Revue Azimuts - Design Art Recherche / Date limite : 01.06.2024

par Sandra Jacquier

Azimuts Design Art Recherche 60

La revue Azimuts | Design Art Recherche consacrera son numéro 60, à paraître à l'automne 2025, au composite comme pratique matérielle et discursive qui (re)configure nos mondes. 

Le numéro 60 de la revue « Azimuts | Design Art Recherche » est porté par l’équipe de recherche « Spacetelling ― espaces, narrations et corps politiques » de l’École supérieure d’art et design de Saint-Étienne. Fondé par Emmanuelle Becquemin, Simone Fehlinger, Ernesto Oroza et Émilie Perotto en 2023, Spacetelling analyse et expérimente les récits matériels et immatériels qui désignent nos réalités.

Thématique

Avec AZ 60, Spacetelling invite à explorer le composite comme pratique matérielle et discursive qui (re)configure nos mondes. L’anthropologue Arturo Escobar, s’appuyant sur le concept du « sentir-penser » (développé par le sociologue Orlando Fals Borda en 1986), écrit qu’« il y a tout un monde, qui s'énacte minute par minute, au travers d'une infinité de pratiques qui relient une multiplicité d'humains et de non-humains. [...] Il y a de nombreuses manières d'exprimer la relationnalité. »1Témoignant du fait que tout est relation, les designers comme les artistes expérimentent des manières de faire et de défaire ― de ré-agencer. Le « Tout-monde »2 est composite.  

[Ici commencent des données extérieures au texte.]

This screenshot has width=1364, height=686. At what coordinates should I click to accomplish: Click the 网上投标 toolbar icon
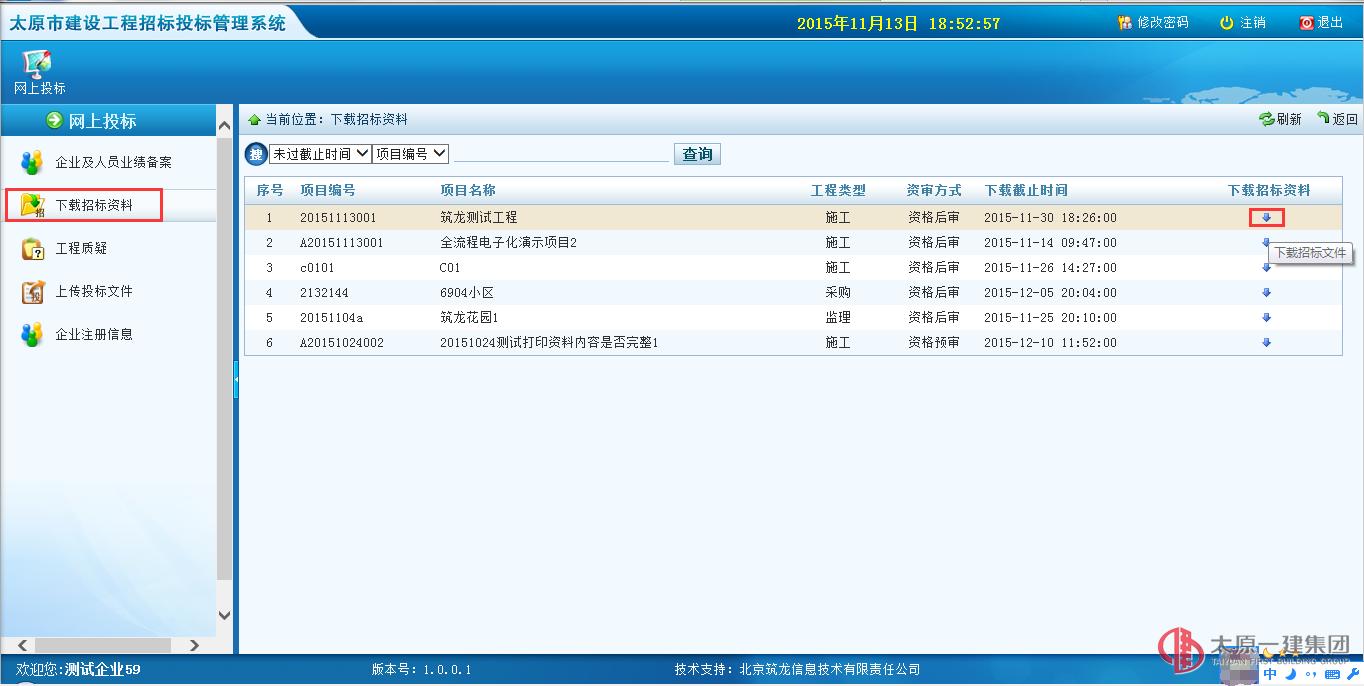pos(38,71)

AZ 60 se questionne sur la manière dont les créateur·ice·s pratiquent, montrent ou performent ces relations. AZ 60 donne la voix aux manières de composer et d’habiter des mondes qui constituent « un plurivers, à savoir un ensemble de monde en connexion partielle les uns avec les autres, [...] où les mondes s'entremêlent, se co-produisent et s'affectent les uns les autres par le biais de connexions partielles, sans jamais se réduire à la somme de leurs interactions. »3

AZ 60 se veut à la fois espace et outil pour engager la discussion sur le « composite » afin de provoquer de nouvelles constellations.
AZ 60 cherche ainsi des contributions qui explorent le composite comme
- formes artistiques et de design,
- méthodologies et pratiques de recherche,
- concepts théoriques.

Qu’est ce qui constitue le composite ?

Reliquaire, Barque, Rikimbili, Images composites ― quelques portes d’entrées sur le composite

La notion de composite peut être exemplifiée par le reliquaire de Sainte Foy (Aveyron, France, IXe - XIVe siècle). En effet, sa conception même part de l’idée de réaliser, à partir d’une tête en or antique déjà existante, un corps en bois d’if assis sur un trône recouvert d’or, afin de conserver le crâne de Sainte Foy. Trois éléments de nature et de matière hétérogène sont agrégés en une figuration anthropomorphe en volume, qui concrétise une pensée composite du culte, affirmant - non une rupture - mais une relation enchevêtrée entre paganisme et chrétienté. Outre cet assemblage osé, les savoir-faire d'orfèvrerie que le reliquaire met en exergue proviennent également d’origines variées. En effet, la statue rappelle plastiquement la Couronne votive de Réceswinthe, ouvrage wisigoth du VIIe siècle, qui conjugue inspirations ibériques et byzantines et techniques d’incrustation germaniques. La célèbre restauration de 1954-55 du reliquaire mené par Jean Talaron4 a permis de synthétiser les nombreuses modifications qu’il a subi de sa réalisation première jusqu’au XIVe siècle. Ces modifications ont été liées à des arrachements certainement dûs à des vols, mais aussi à des embellissements provenant de dons (entre autres de nombreux joyaux royaux ou impériaux). Le démontage du reliquaire a permis d’observer nettement les éléments qui n’y étaient pas destinés mais qui ont été adaptés pour y prendre place, comme les bandes en or incrustées qui agrémentent le bas du vêtement et les manches, ou la couronne ; mais également d’autres fragments provenant de reliquaires ruinés. Le reliquaire de Sainte Foy est donc un conglomérat organisé d’éléments provenant de cultures, de territoires et d’époques différentes. Il rassemble de façon tangible des extraits d’espaces et de temps qu’il serait possible de désolidariser afin de réparer, augmenter ou construire autre chose. Si le reliquaire de Sainte Foy est un bon exemple de l’idée de composite, il montre que le composite a avoir - comme en rétro-ingénierie - avec le fait de pouvoir identifier de quoi les objets sont les résultats : de quels matériaux, de quelles techniques de mises en forme, de quelles formes standardisées par leurs outils de production, et de quels gestes d’assemblages, elles résultent. Le composite rend lisible ce qui le constitue et comment. Il a également avoir avec la promesse, la potentialité que contient chacun de ses fragments.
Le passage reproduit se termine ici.